**Task data**
## Begin

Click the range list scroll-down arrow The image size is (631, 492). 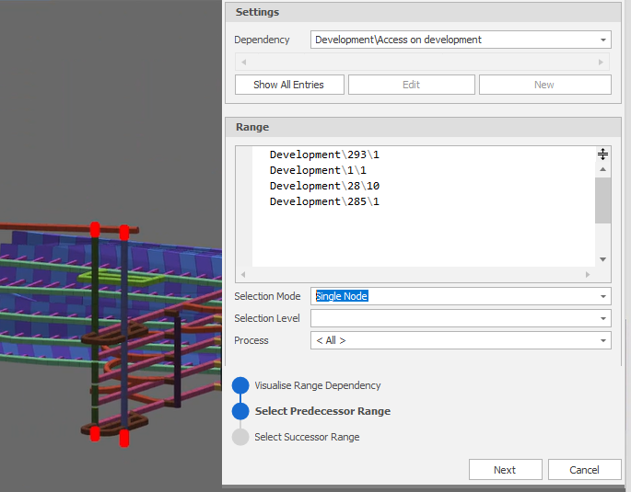(x=602, y=259)
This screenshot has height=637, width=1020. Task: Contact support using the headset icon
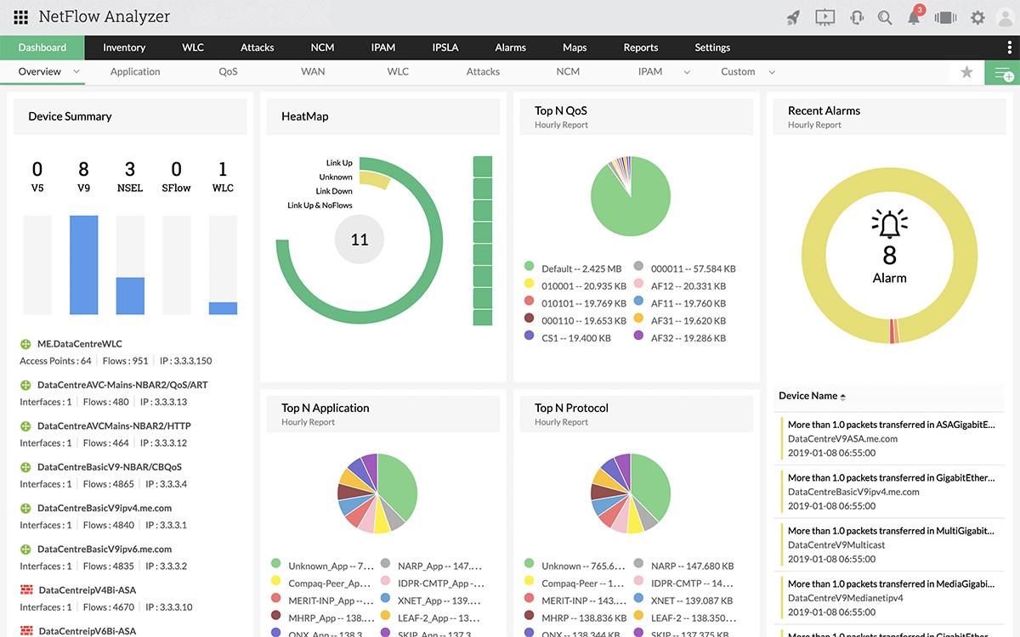click(856, 16)
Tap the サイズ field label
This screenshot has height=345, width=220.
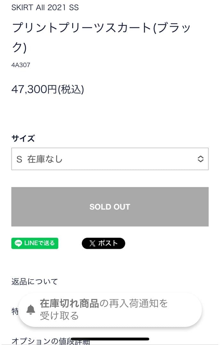pyautogui.click(x=23, y=138)
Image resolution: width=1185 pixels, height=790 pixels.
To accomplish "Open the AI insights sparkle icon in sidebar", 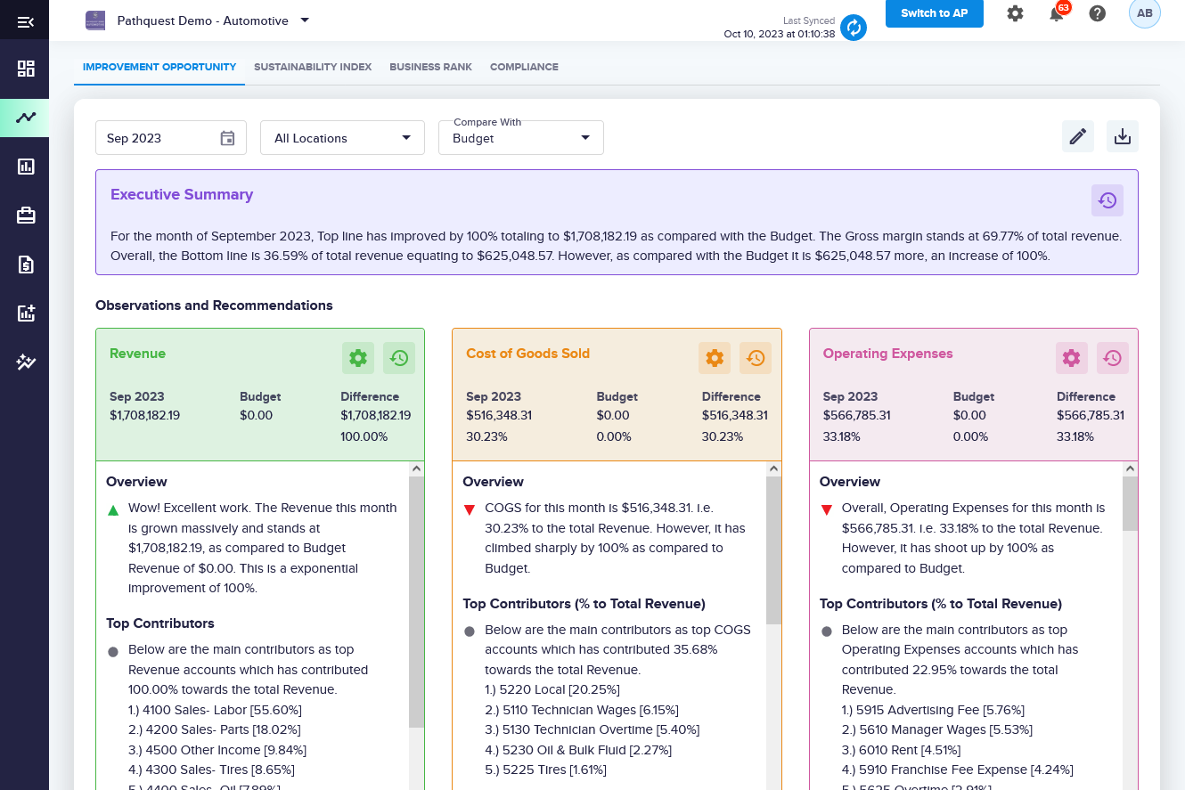I will click(x=25, y=362).
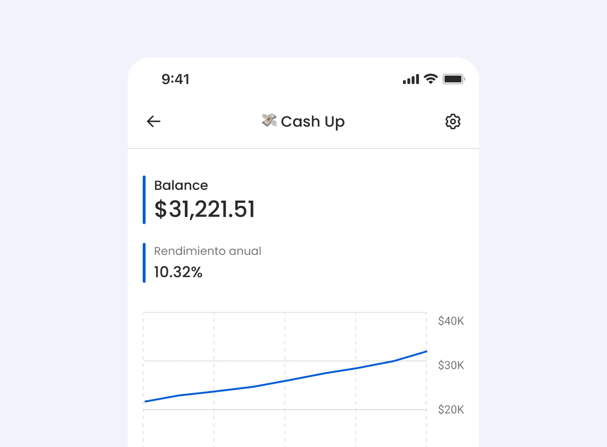Tap the $31,221.51 balance amount
This screenshot has width=607, height=447.
(204, 209)
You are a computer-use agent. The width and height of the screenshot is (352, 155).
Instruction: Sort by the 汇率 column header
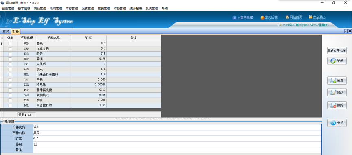[x=88, y=38]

## End

**Aim of the exercise**
Reproduce the records above without changes, from the line containing "You are a computer-use" through the last line of the records, both ends included. Omit the pictures.

**Output of the task**
You are a computer-use agent. The width and height of the screenshot is (352, 155).
Instruction: Sort by the 汇率 column header
[x=88, y=38]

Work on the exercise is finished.